Monday's headflines: Govt seen as not tackling New Zealand's heavy drinking culture; neurosurgery panel member to visit Dunedin; Dan Carter ruled out of final Tri-Nations Test due to surgery for ankle injury.
The New Zealand Herald reports communities will set the trading hours for liquor outlets in their areas under plans expected to be announced on Monday.
But the Government will set maximum national trading hours as a default position in case some districts try to either go dry or to allow round-the-clock liquor sales.
And as police in Gisborne pull out of the search for four-year-old Lucas Ward, the head of the investigation has admitted the preschooler may never be found.
The political editor of The Dominion Post says that after years of laughing behind their hands at New Zealand over MMP, Australians have ended up with a hung Parliament that's being held hostage to largely unknown independents and a sole Green MP.
Also on the front page: a violent rapist will live in the community under a supervision order, despite expert evidence that he poses a high risk of reoffending.
A gritty victory by the All Blacks over the Springboks on Saturday came at a cost for Dan Carter, who has been ruled out of the final Tri-Nations rugby match against the Wallabies.
The Press also leads with alcohol, with addiction experts saying the Government is using youth as a scapegoat in alcohol reform rather than tackling the real problem of New Zealand's heavy drinking culture.
And on Carter: the paper says he will be out of action for eight weeks due to ankle surgery.
The Otago Daily Times reports a member of an expert panel considering the future of neurosurgery in the South Island will visit Dunedin on Monday to collect some facts before the full panel travels to Christchurch, Dunedin and Invercargill next week.
Aerial and ground searches have failed to locate any sign of Brad Gordon Anderson, of Dunedin, who was reported missing to police on Thursday. His family are now calling on the public to help find him.

**Data listing:**

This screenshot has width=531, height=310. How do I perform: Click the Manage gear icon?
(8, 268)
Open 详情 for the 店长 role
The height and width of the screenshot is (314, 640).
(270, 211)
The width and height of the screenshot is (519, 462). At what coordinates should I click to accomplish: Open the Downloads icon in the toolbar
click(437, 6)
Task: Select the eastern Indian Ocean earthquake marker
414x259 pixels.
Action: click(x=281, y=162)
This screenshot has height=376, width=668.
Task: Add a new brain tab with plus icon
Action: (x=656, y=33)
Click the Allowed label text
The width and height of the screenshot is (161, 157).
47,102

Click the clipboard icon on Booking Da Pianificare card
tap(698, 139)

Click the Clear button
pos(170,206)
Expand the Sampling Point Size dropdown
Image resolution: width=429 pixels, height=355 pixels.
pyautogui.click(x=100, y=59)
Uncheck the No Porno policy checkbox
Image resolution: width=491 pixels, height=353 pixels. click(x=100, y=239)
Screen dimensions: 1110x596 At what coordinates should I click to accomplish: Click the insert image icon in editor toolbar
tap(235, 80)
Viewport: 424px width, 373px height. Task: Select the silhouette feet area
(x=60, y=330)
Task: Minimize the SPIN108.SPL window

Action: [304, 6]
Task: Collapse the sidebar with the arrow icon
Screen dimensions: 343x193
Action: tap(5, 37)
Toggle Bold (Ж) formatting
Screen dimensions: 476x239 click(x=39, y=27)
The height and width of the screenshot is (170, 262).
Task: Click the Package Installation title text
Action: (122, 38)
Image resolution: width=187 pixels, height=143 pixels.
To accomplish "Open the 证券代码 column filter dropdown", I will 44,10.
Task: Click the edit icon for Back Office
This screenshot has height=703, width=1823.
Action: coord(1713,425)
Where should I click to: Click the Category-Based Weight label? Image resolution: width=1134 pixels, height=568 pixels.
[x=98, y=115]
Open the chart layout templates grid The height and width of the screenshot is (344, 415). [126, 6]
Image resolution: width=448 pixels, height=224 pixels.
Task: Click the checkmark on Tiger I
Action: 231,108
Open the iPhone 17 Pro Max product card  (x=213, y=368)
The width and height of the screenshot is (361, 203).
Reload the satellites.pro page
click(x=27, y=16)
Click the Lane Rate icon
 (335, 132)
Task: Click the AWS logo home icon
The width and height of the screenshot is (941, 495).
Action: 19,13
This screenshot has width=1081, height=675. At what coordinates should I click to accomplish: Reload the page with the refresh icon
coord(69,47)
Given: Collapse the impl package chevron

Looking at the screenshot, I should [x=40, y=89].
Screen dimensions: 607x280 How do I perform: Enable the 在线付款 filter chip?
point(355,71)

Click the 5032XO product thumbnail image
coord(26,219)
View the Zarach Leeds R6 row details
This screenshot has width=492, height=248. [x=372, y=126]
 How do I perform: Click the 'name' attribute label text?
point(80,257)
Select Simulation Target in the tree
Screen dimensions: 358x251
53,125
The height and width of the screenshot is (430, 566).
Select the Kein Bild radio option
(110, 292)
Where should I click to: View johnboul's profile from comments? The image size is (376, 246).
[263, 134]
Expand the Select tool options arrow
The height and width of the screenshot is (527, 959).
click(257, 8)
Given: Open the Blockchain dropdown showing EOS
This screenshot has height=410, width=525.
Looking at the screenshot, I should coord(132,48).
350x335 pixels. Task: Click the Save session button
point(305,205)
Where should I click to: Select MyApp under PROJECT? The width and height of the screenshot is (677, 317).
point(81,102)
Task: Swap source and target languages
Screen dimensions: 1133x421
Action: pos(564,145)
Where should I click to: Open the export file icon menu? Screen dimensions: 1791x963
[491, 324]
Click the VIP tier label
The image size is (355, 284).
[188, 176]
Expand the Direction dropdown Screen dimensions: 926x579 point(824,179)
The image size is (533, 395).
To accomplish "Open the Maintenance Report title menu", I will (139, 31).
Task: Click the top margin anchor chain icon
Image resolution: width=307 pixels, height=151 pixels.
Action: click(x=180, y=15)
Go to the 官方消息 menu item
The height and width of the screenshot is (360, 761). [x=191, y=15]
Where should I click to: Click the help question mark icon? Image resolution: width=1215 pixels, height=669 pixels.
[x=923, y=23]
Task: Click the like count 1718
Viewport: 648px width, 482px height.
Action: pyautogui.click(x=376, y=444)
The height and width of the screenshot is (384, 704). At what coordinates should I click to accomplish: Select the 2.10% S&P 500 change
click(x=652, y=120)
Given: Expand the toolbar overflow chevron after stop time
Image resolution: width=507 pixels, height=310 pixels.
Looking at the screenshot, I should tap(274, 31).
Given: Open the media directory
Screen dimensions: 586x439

**Tasks for this exercise:**
1. According to the news summary, which places will the full neurosurgery panel travel to next week?
2. Retype the part of the news summary starting at "The Press also" and ending at "heavy drinking culture.".

**Answers provided:**
1. Christchurch, Dunedin and Invercargill.

2.
The Press also leads with alcohol, with addiction experts saying the Government is using youth as a scapegoat in alcohol reform rather than tackling the real problem of New Zealand's heavy drinking culture.